I find no links to that information.
THANK YOU.
TOM


----------



## billg71 (Mar 25, 2011)

Tom,

Since you seem to be a bit put out, let me Google that for you.

Or a simple search for Craftsman # 2576 typed into the search bar at the top of every page on the forum would get you there. Sorry, doesn't look like there are any videos.

Bill


----------



## jw2170 (Jan 24, 2008)

Welcome to the forum , Tom.

Sorry we can't help you with that video.


----------



## Mike (Nov 22, 2004)

Tom, Craftsman 2576 is a dovetail jig. We do not have any videos about it but if you need help with it post your questions in the jigs and fixtures section. Here is a link to a thread about this jig: http://www.routerforums.com/general...an-dovetail-fixture-kit-2576-a.html#post89708


----------



## tommock (Apr 21, 2012)

Thank you Mike. I'll get back to you if I need more help.
Tom


----------



## tommock (Apr 21, 2012)

Bill,
You are right, I was put out. I had already looked at google, got to the site and only found the material list that was not in my instructions pamphlet. When I joined this site I expected the video to be available, Note my comment. I APPRECIATE YOUR REPLY.
Tom


----------



## bobj3 (Jan 17, 2006)

Hi Tom

I will suggest you put the OLD, 40 year old Craftsman dovetail jig out to pasture and just be done with it..then you will be a happy camper and putting dovetails in place in a snap.

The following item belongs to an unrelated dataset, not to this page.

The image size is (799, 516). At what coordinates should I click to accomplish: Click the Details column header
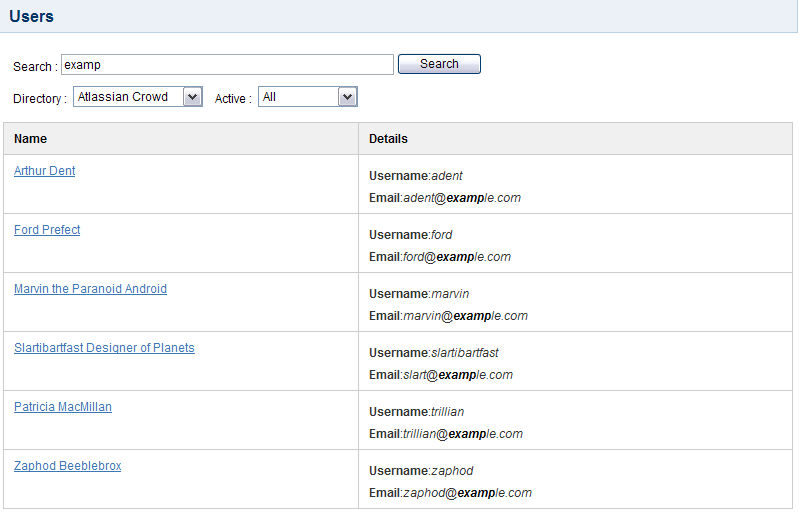[388, 139]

http://www.routerforums.com/project-plans-how/30687-ez-dovetail-jig.html

==
==


----------



## billg71 (Mar 25, 2011)

tommock said:


> Bill,
> You are right, I was put out. I had already looked at google, got to the site and only found the material list that was not in my instructions pamphlet. When I joined this site I expected the video to be available, Note my comment. I APPRECIATE YOUR REPLY.
> Tom


Tom, no problem, I admit I was a bit snippy with the LMGTFY thing, don't do that very often. The forum search link I posted doesn't work for me now, dunno what happened with that but you can type the search terms in for yourself.. 

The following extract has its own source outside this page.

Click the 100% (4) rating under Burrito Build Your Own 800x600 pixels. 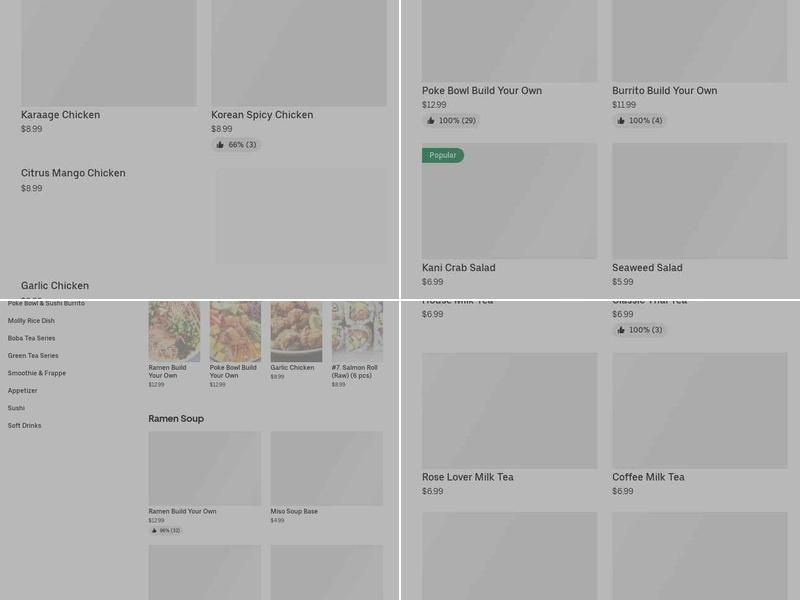tap(639, 121)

Anyway, we're a community here and joining up just because you expect to find that someone took the time and effort to post a video on some obscure product made 40 years ago is a bit optimistic on your part, IMO. It didn't cost you anything to join, maybe 5 minutes to fill out forms, then your first post comes off as a complaint about not being able to find what you wanted, not exactly putting your best foot forward.

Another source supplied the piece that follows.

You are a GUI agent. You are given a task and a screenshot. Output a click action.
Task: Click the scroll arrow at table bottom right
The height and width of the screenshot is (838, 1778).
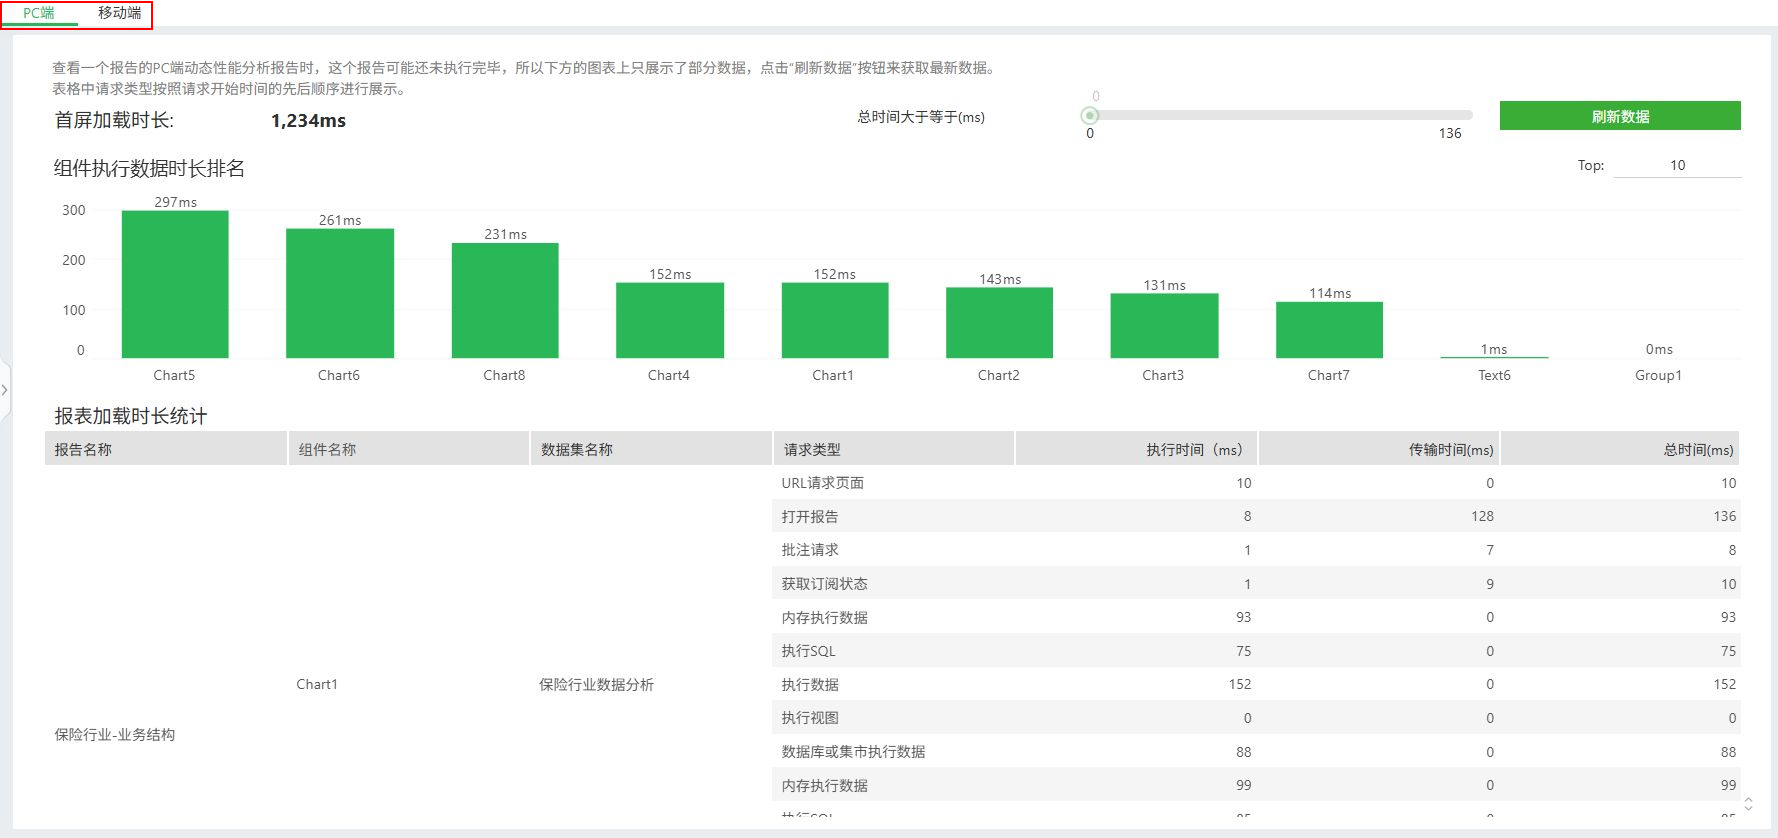pos(1748,803)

We share info back and forth, we search first and then ask politely if we can't find something we need help with, we share what we've learned with others who haven't learned it yet and maybe spare them some pain and expense in the process. And WE DON'T SHOUT at each other. We're a community, just friends getting together and having a good time, sharing what we know and learning from the other members.

Welcome to the board,
Bill


----------